• _ACTIVITY_
Filter the data below, keeping only lines that contain "Lanka".

*** Opening DATA FOR THIS EXERCISE ***

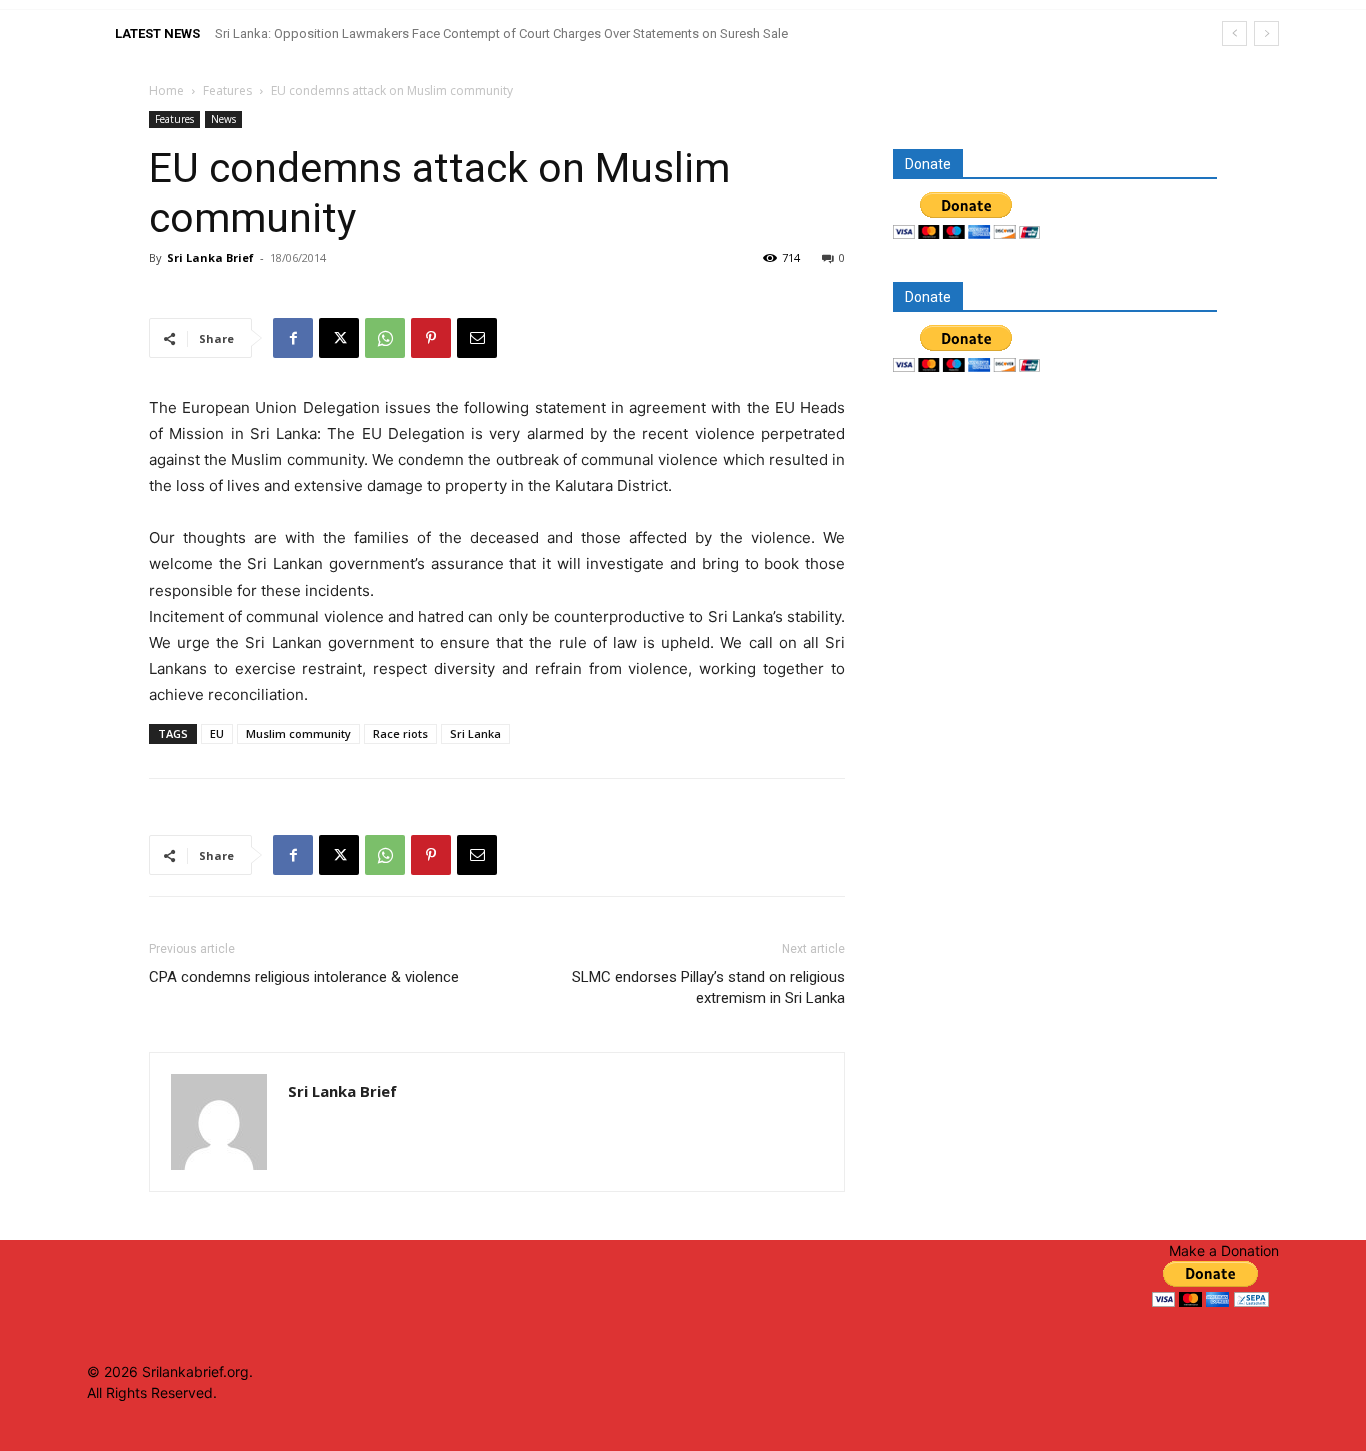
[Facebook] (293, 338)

*** Closing DATA FOR THIS EXERCISE ***
*** Opening DATA FOR THIS EXERCISE ***

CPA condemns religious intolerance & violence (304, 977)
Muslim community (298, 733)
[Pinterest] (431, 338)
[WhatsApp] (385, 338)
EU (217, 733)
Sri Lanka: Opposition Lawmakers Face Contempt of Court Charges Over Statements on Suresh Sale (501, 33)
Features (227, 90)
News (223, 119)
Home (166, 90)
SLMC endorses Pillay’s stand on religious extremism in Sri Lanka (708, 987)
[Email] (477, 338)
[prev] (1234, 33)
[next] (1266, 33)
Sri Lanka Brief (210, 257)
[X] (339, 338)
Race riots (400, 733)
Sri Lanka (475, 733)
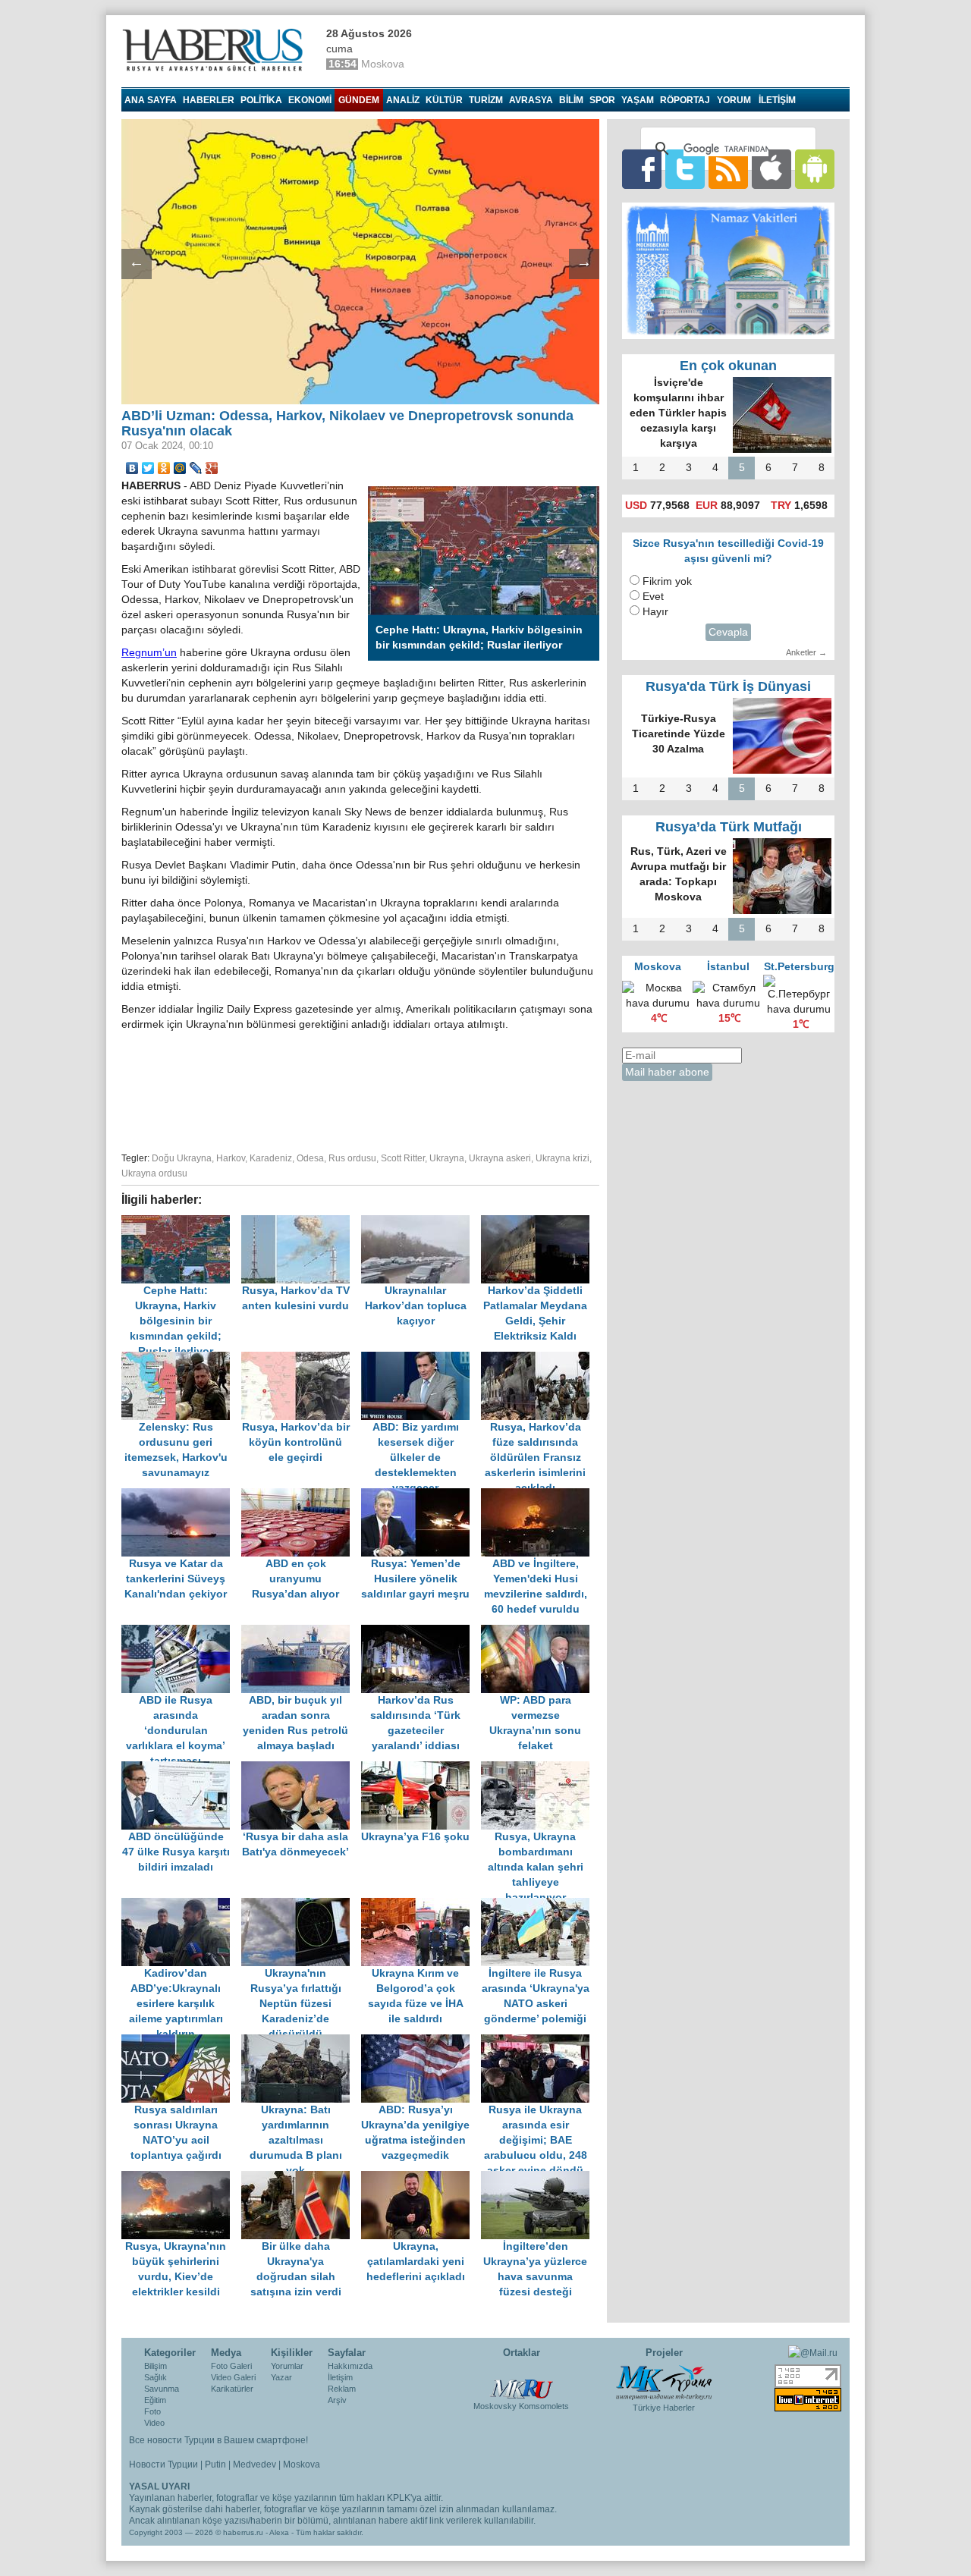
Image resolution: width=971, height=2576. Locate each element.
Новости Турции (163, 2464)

*** Closing DATA FOR THIS EXERCISE ***

• _SOLVED EXERCISE_
Sri Lanka: Opposition Lawmakers Face Contempt of Court Charges Over Statements on Suresh Sale (501, 33)
SLMC endorses Pillay’s stand on religious extremism in Sri Lanka (708, 987)
Sri Lanka Brief (210, 257)
Sri Lanka (475, 733)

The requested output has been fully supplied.